Caption

Caption tab includes functions regarding image interrogation and captioning
Its separated into two main sections: VLM and CLiP

Captionining/interrogate can be performed on a single image, on list of uploaded images or on a folder containing images
Captioning results can be saved to a file in which case, they will be saved next to original image file with a filename with .txt extension

VLM Caption

Uses VLM (Vision Language Model) models to generate captions for images.

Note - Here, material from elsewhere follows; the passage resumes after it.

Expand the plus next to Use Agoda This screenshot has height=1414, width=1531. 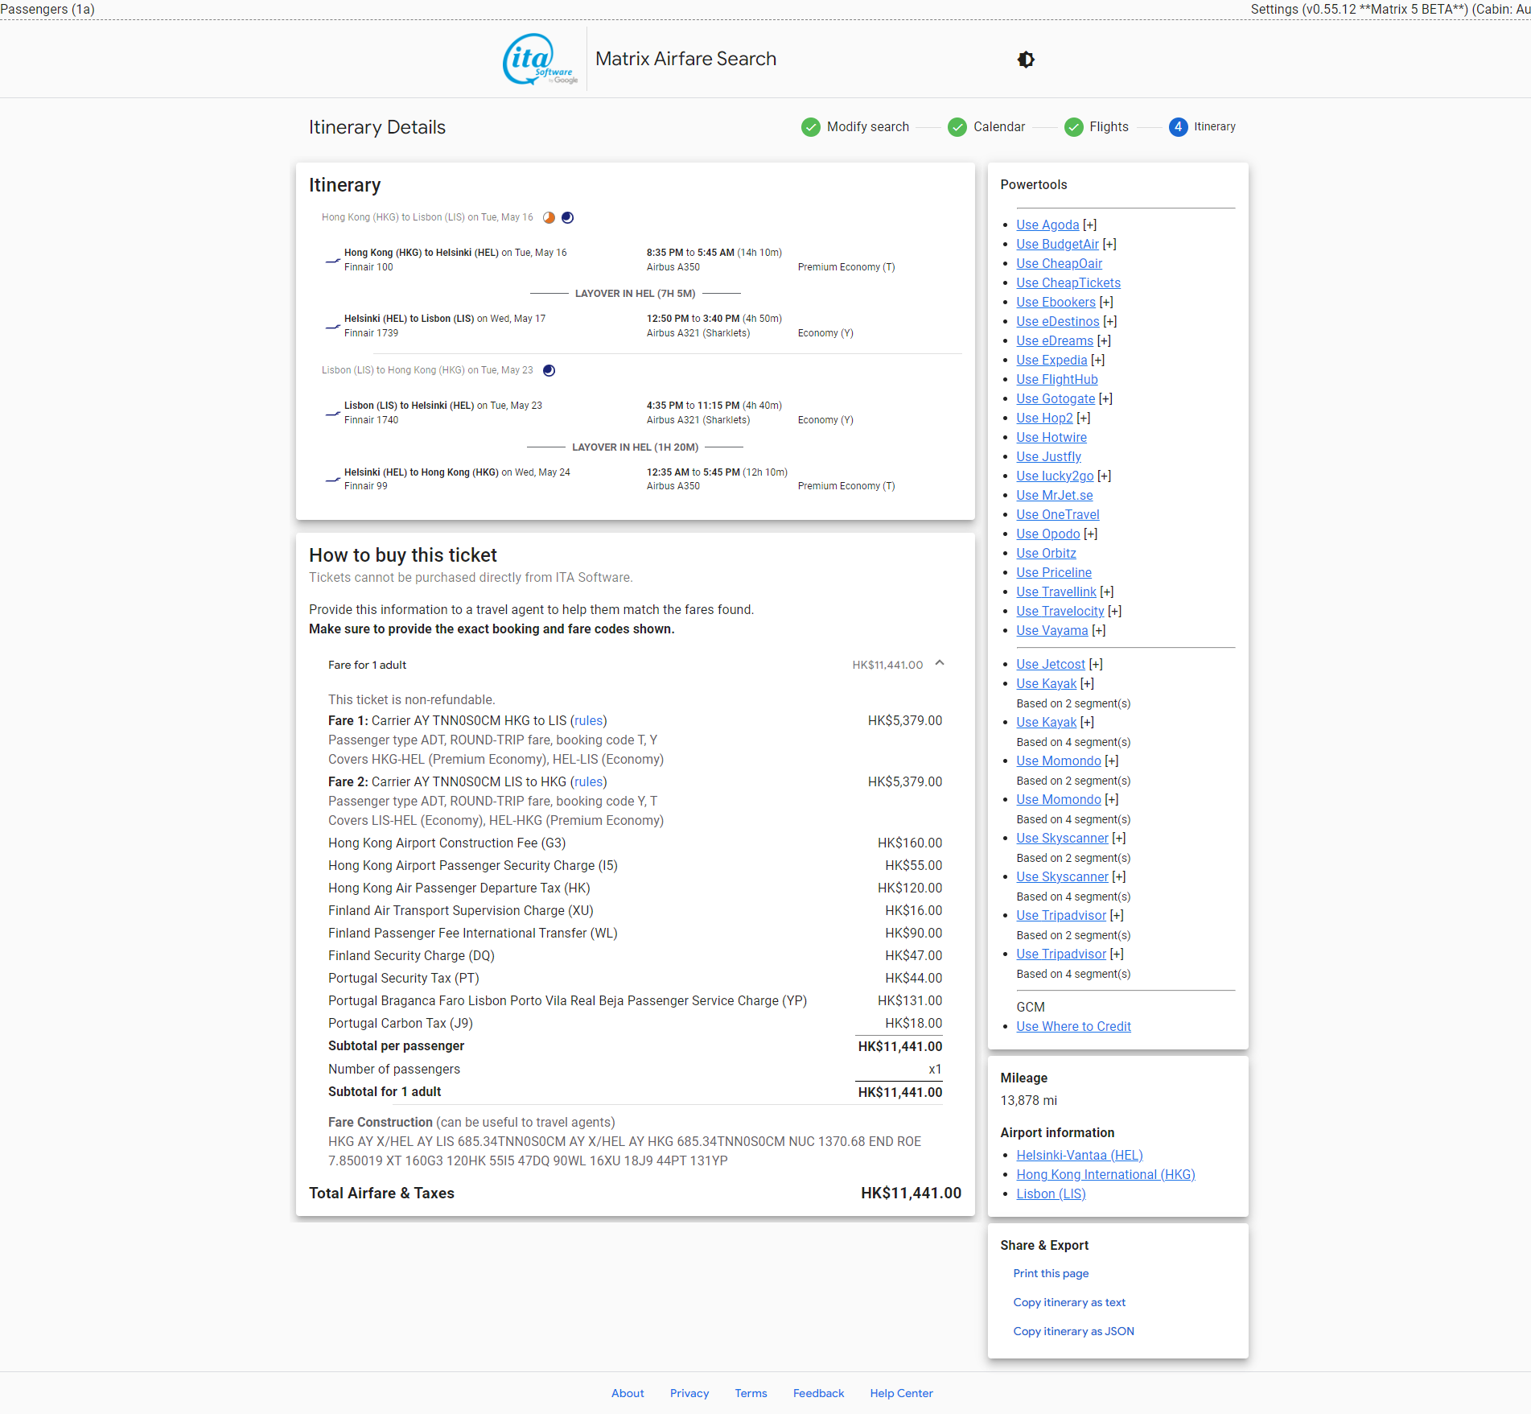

VLM model is LLM (large language model) with additional vision component to allow it to analyze input images.
You can use a predefined prompt such as MORE DETAILED CAPTION or enter your own prompt to generate captions.
For example:
- describe the background of the image
- *does the image cointain a person?"

SD.Next supports many VLM models such as: Florence, MoonDream, Gemma, Qwen, JoyCaption, etc.
VLM model will be auto-downloaded on first use

CLiP Interrogate

CLiP (Contrastive Language-Image Pre-Training) is a neural network trained on a variety of image and text pairs.
Different CLiP models are commonly used for text-encoding task during generate image using many popular models such as SD15/SD-XL/SD3.5/etc.

SD.Next supports over 50+ CLiP models
CLiP model will be auto-downloaded on first use

In addition to Interrogate, CLiP tab also includes Analyze feature which allows to predict image categories such as: medium, artist, movement, trending and flavor.